>> Begin INPUT MATERIAL

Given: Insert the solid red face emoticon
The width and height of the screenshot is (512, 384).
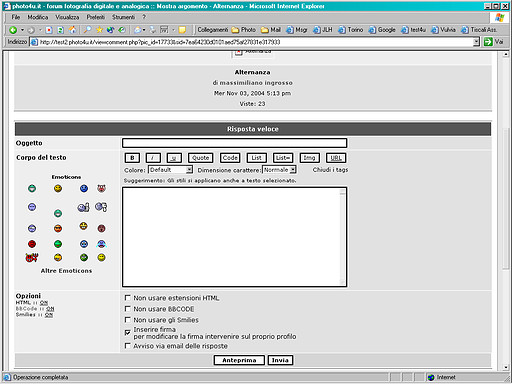Looking at the screenshot, I should [32, 244].
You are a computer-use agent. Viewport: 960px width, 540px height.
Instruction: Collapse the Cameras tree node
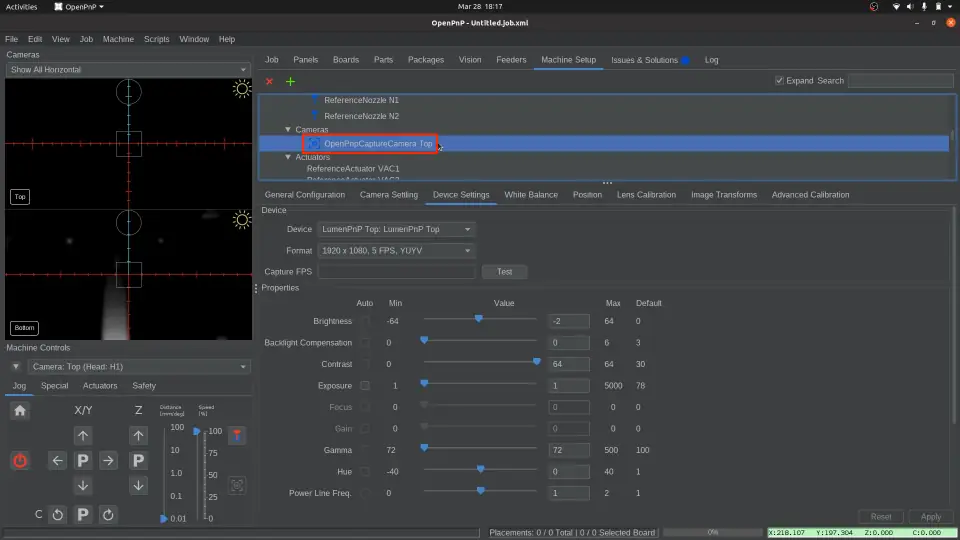(x=288, y=130)
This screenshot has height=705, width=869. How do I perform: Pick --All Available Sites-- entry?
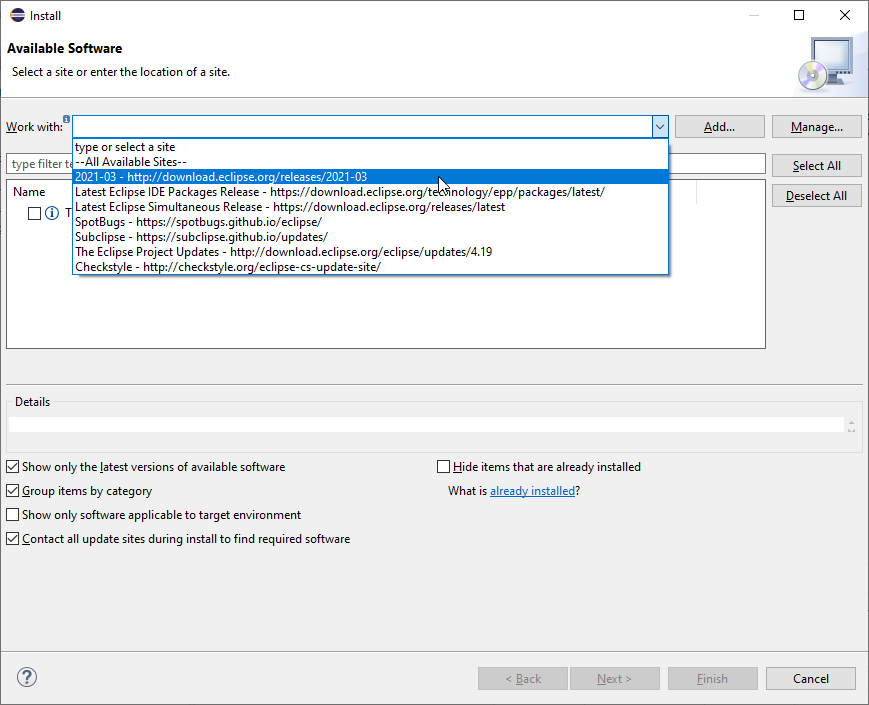(131, 162)
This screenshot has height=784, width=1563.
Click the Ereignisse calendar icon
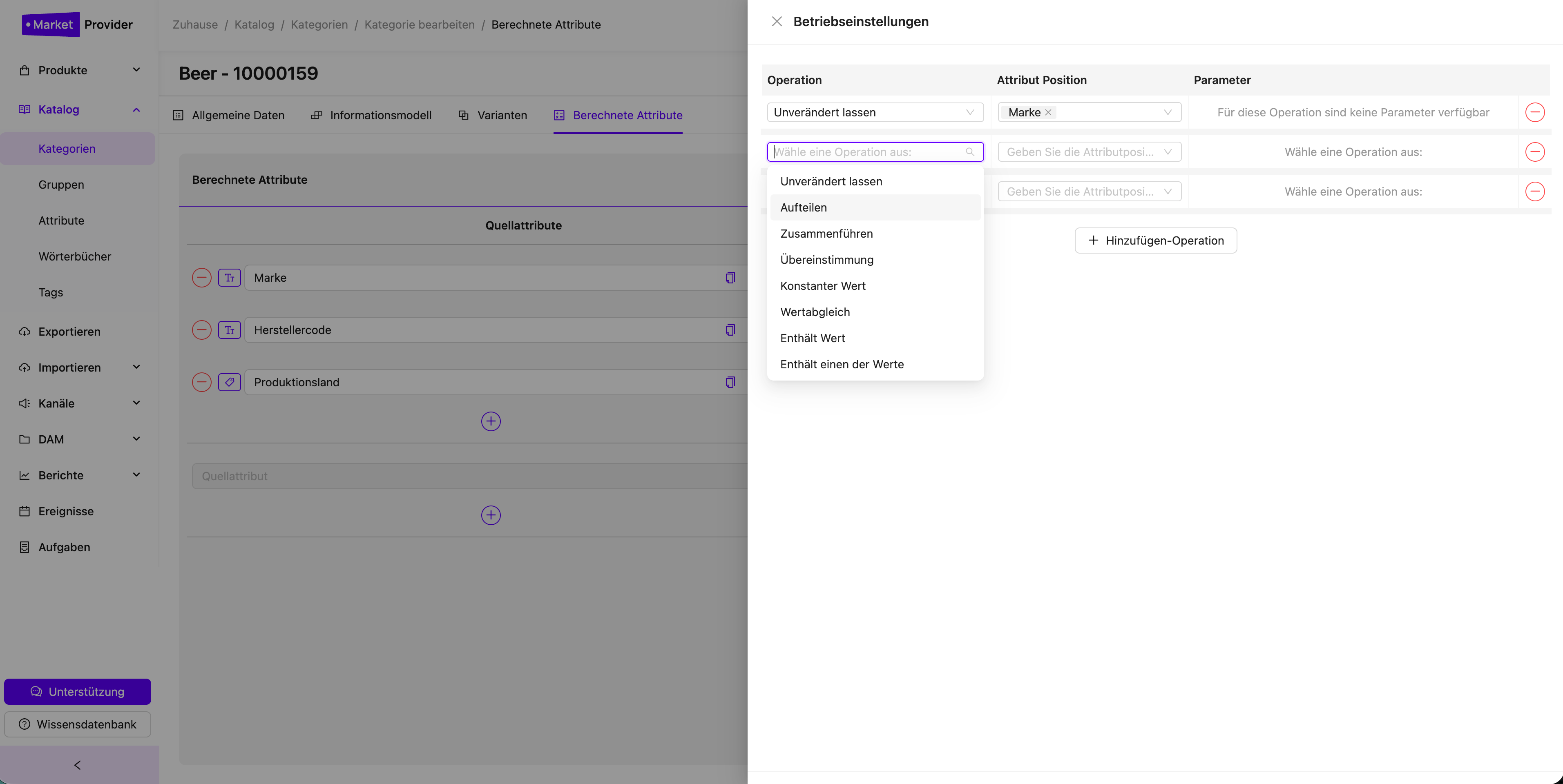click(x=24, y=511)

>> End INPUT MATERIAL

**STATED TASK:**
Count the lines of the data above that contain the string "width", treating uppercase and lowercase as different. Reply with the number alone.

**RESULT OF THE TASK:**
4